COVID-19 is part of a large family of coronaviruses, some of which cause illness in people and others that circulate among animals. Rarely, animal coronaviruses can evolve and infect people and then spread between people. This happened with severe acute respiratory syndrome (SARS) in 2003 and Middle East respiratory syndrome (MERS) in 2014, and now COVID-19. These viruses may cause mild to severe respiratory illnesses with symptoms of fever, cough, and shortness of breath.
Common signs of infection include fever, cough, shortness of breath and breathing difficulties. In more severe cases, particularly those in persons with underlying severe and chronic health issues, infection can cause pneumonia, severe acute respiratory syndrome, kidney failure and even death.
COVID-19 is now spreading from person to person. The virus is thought to spread mainly between people who are in close contact with one another (within about 6 feet) through respiratory droplets produced when an infected person coughs or sneezes. It also may be possible that a person can get COVID-19 by touching a surface or object that has the virus on it and then touching their own mouth, nose, or possibly their eyes, but this is not thought to be the main way the virus spreads.

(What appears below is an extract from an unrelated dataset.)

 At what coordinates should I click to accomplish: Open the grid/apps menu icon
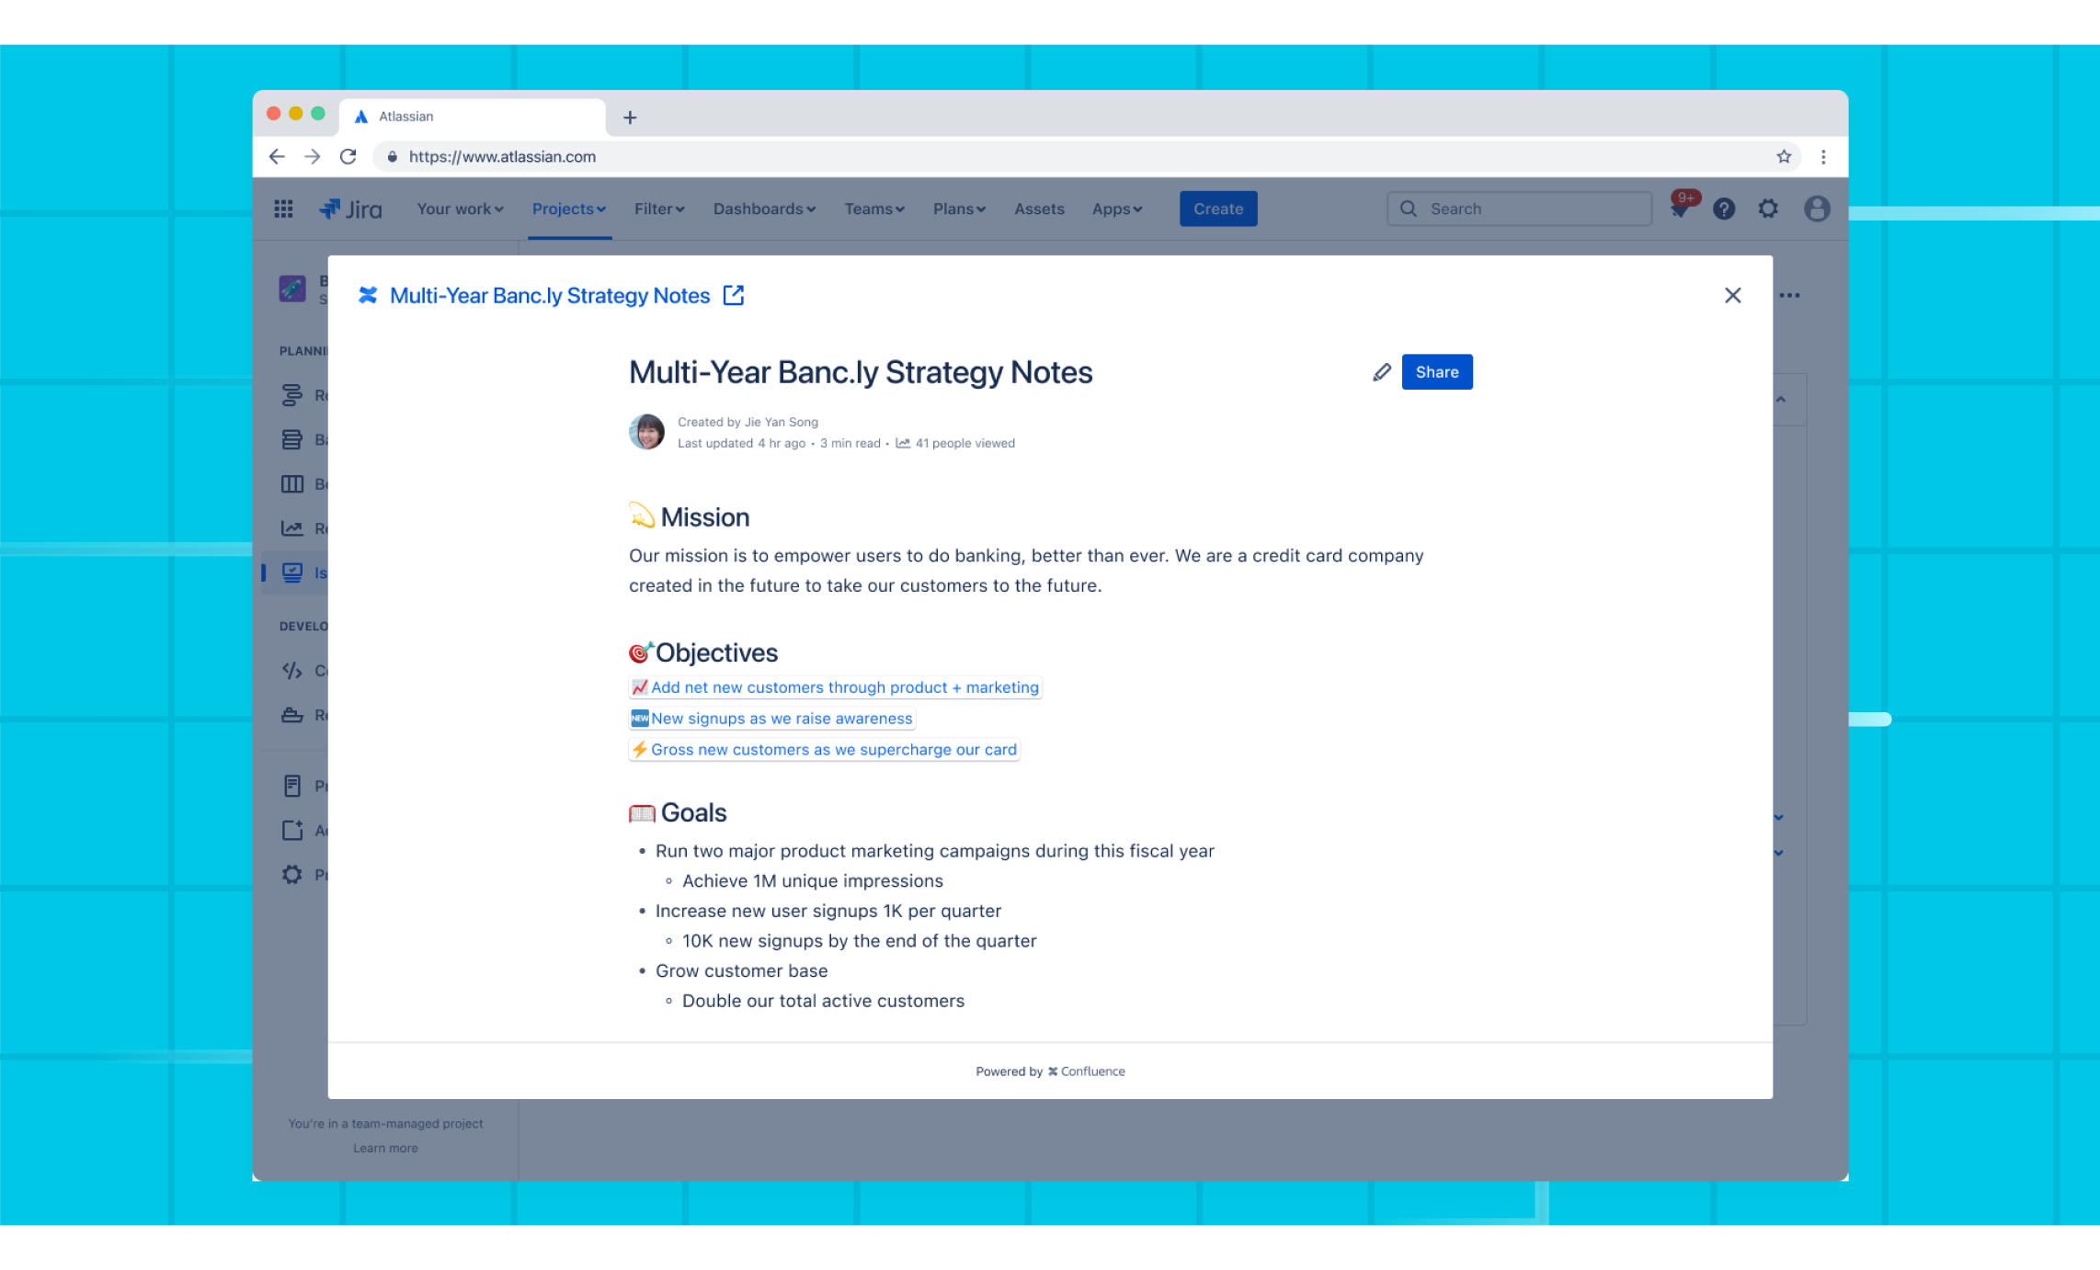(x=283, y=209)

The “incubation period” means the time between catching the virus and beginning to have symptoms of the disease. According to the World Health Organization (WHO), most estimates of the incubation period for COVID-19 range from 1-14 days, most commonly around five days.
The potential public health threat posed by COVID-19 is high, both globally and to Kenya. Individual risk remains dependent on exposure.
Protect yourself and others from infection by following these practices recommended by the Centers for Disease Control and Prevention:
While both isolation and quarantine refer to methods of preventing the spread of illness, they do not mean the same thing.
Isolation refers to separating people who are sick from those who are not sick.
Quarantine refers to separating people who are, or may have been, exposed to a pathogen, but are not showing signs of illness. Quarantine is used to make sure individuals are not contagious by minimizing contact with people who were not exposed during an illness’ incubation period—the time it takes for symptoms to emerge.
Social distancing is a term that epidemiologists use to refer to the conscious effort to reduce close contact between people, in an effort to reduce community transmission of a virus. Social distancing does not mean avoiding all activities. Examples of social distancing include:
The University has moved to a modified operational status that involves a combination of on-campus and remote work. Please confirm with your program leaders, head of departments and deans of various institutes for more information.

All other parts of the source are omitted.